A close second place solution is to use just a standard flat file and a set of calipers. Use the flat file to bring the "mushroomed" end back down to the actual diameter of the actual good threads so they'll fit inside of the correct die. Use the caliper not so much to measure (although that's useful too), but clamp that thread in the jaws from the end, so the jaws go not "across" it as you normally would to measure it, but so they go over the whole length of it- It's a parrallel set of guides to tell you where to file from. Unlesss it's "horrible", that's almost always enough to get a die to pick up the actual thread. Providing there's "some" thread exposed when the nut is fastened, there's also no harm in filing, grinding, dremmeling, or otherwise removing a thread or two to get a fresh(er) start.
 
A split die is going to be your best option. It can be opened, installed on the good thread, and then run OFF of the thread. Kinda the opposite way that you normally would. They can be a life saver, but they are not "necessarily" as good of a finish tool as the real thing.
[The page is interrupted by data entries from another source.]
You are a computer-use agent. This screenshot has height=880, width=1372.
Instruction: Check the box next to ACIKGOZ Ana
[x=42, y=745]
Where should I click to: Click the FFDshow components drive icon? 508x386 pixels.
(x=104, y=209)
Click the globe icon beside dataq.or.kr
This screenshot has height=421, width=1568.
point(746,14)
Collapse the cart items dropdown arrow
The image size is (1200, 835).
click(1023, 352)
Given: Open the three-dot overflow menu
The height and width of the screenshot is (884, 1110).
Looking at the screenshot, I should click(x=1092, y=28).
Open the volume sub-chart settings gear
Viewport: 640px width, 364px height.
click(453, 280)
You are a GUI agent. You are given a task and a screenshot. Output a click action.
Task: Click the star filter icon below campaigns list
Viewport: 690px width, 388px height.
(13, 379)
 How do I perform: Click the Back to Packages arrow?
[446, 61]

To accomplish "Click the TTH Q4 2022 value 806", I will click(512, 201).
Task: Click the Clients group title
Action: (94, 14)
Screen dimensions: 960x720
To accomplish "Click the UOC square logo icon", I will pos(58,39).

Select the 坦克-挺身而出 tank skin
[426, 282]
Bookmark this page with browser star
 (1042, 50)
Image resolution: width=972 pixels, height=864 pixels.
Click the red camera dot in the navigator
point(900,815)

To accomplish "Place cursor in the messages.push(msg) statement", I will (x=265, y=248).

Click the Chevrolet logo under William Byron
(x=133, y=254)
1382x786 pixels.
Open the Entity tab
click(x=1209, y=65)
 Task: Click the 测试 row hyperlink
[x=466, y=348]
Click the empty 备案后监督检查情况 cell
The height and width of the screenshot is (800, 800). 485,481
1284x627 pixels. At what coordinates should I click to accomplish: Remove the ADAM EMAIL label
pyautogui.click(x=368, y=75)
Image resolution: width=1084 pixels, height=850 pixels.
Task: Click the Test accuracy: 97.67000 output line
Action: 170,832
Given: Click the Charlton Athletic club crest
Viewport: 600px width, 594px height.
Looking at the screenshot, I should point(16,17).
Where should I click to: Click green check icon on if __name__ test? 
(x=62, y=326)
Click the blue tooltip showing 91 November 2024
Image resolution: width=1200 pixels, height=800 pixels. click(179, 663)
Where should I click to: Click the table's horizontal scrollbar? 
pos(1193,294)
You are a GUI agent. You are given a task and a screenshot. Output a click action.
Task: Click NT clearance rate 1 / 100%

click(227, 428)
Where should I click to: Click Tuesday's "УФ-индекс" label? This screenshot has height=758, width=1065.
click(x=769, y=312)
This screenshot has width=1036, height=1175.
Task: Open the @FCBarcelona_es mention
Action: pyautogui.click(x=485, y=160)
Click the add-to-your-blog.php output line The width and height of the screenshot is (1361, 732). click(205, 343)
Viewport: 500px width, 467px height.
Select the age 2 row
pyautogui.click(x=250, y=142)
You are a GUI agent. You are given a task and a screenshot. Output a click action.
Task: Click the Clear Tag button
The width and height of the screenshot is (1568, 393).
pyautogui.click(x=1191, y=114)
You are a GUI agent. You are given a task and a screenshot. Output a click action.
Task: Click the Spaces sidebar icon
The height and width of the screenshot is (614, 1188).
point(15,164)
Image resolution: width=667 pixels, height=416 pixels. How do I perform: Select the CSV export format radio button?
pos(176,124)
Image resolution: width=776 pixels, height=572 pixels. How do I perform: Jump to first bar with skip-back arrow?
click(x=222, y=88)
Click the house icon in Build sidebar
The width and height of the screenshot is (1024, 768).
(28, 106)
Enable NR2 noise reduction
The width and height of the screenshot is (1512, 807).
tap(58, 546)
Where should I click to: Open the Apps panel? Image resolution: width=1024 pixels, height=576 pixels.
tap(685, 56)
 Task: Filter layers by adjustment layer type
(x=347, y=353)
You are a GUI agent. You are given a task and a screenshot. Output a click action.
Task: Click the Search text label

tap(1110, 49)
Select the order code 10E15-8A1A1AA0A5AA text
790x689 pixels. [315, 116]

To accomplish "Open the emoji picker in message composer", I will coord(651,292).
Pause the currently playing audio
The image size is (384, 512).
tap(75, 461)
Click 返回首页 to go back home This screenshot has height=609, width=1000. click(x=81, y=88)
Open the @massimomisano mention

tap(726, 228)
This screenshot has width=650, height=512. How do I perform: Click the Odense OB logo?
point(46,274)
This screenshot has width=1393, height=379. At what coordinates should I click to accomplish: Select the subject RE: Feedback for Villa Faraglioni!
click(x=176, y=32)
Typically (repair work has no hard rules....), but typically if I use a split die to save a thread, it will absolutely be close, so a "regular" die can start in the normal way, but it kinda (usually) likes that second pass with the regular die.

A close second place solution is to use just a standard flat file and a set of calipers. Use the flat file to bring the "mushroomed" end back down to the actual diameter of the actual good threads so they'll fit inside of the correct die. Use the caliper not so much to measure (although that's useful too), but clamp that thread in the jaws from the end, so the jaws go not "across" it as you normally would to measure it, but so they go over the whole length of it- It's a parrallel set of guides to tell you where to file from. Unlesss it's "horrible", that's almost always enough to get a die to pick up the actual thread. Providing there's "some" thread exposed when the nut is fastened, there's also no harm in filing, grinding, dremmeling, or otherwise removing a thread or two to get a fresh(er) start.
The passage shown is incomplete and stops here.